Undoubtedly a worrying figure, especially considering the price tag, which doesn’t include prints and marketing. Estimates now significantly dip to the film bringing in $525-575 million worldwide, half of 2016’s Rogue One, which was in turn half of The Force Awakens. After 4 films in 3 and a half years, the law of diminishing returns seems to have hit the franchise hard.
At the risk of casting a negative shadow over this excellent movie, questions have to be asked about the lacklustre marketing campaign, absence of public awareness and the logic of releasing a film that’s been under-marketed between Avengers: Infinity War, Deadpool 2 and Jurassic World: Fallen Kingdom. Despite fantastic word of mouth within our fandom – the majority of us here at Fantha Tracks LOVE this film – the wider public simply aren’t aware of Solo, and the mixed response to The Last Jedi only 161 days before seemed to have hurt Solo‘s chances of being the monster hit it truly deserves to be.
Hindsight is a beautiful thing. Like many other long-time Star Wars fans I have a deep nostalgia for seeing the film come out in May, but during the saga’s 13 year absence from that month other franchises – most notably the Marvel Cinematic Universe – have claimed that spot. The month of May is not the home of Star Wars releases anymore. It should sit in the Lord of the Rings, Harry Potter, James Bond slot in December, where it has owned Christmas for the last 3 seasons. Why change a good thing?
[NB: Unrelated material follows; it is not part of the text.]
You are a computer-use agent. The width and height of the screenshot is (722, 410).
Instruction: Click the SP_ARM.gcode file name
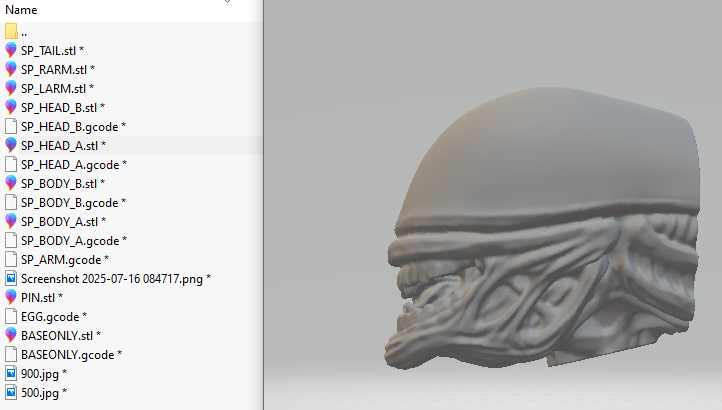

Star Wars has been the big dog in the yard for decades, with other films scuttling out of its way for fear of being subsumed by the behemoth box office haul that the GFFA traditionally takes. Star Wars films ran in cinema’s for long weeks and months. Arriving at three year intervals, with 16 years between the first two trilogies and 10 years between the prequel and sequel trilogies, Star Wars was a major cultural event. Now, it’s one of many franchises arriving at increasingly regular intervals. It’s not unique any more.
In 2018, once a film has been in cinemas for 3 weeks, it generally hits the wall as other blockbusters take screens away from it, and there are plenty of mega franchises flinging sequels at the screens every month. The landscape has dramatically changed and we simply can’t assume a Star Wars film will automatically be a smash hit in 2018. For a stellar film like Solo, to be undersold in the way it appears to have been, that’s a crying shame.
Star Wars, under the ownership of an independant, George Lucas led Lucasfilm, was a very different beast to Lucasfilm as part of Disney. Lucas was the bottom line – if he wanted to push on a project and make it happen, no matter the cost, he could – it was his money. Disney have shareholders, general meetings, annual reports. Disney answers to those shareholders, and if a project isn’t making money, it’s canned and they move on to the next thing. These first weekend figures will be sending alarm bells ringing through the House of Mouse. With the rated R Deadpool bringing in $130 million the weekend before and Avengers: Infinity War opening with a monster $257,698,183 in the States and $640,521,291 worldwide in late April (currently it’s on $1,904,688,638 and about to pass The Force Awakens as the 3rd highest grossing film ever), a rethink is surely needed.
Star Wars, and specifically Solo: A Star Wars Story, deserves better than this. Share your love of this film, retweet Ron Howard, do the marketing job that Disney seem to have opted not to do and get the word out – A Star Wars film hasn’t needed word of mouth like this since 1977, so let the world know how much fun this film is.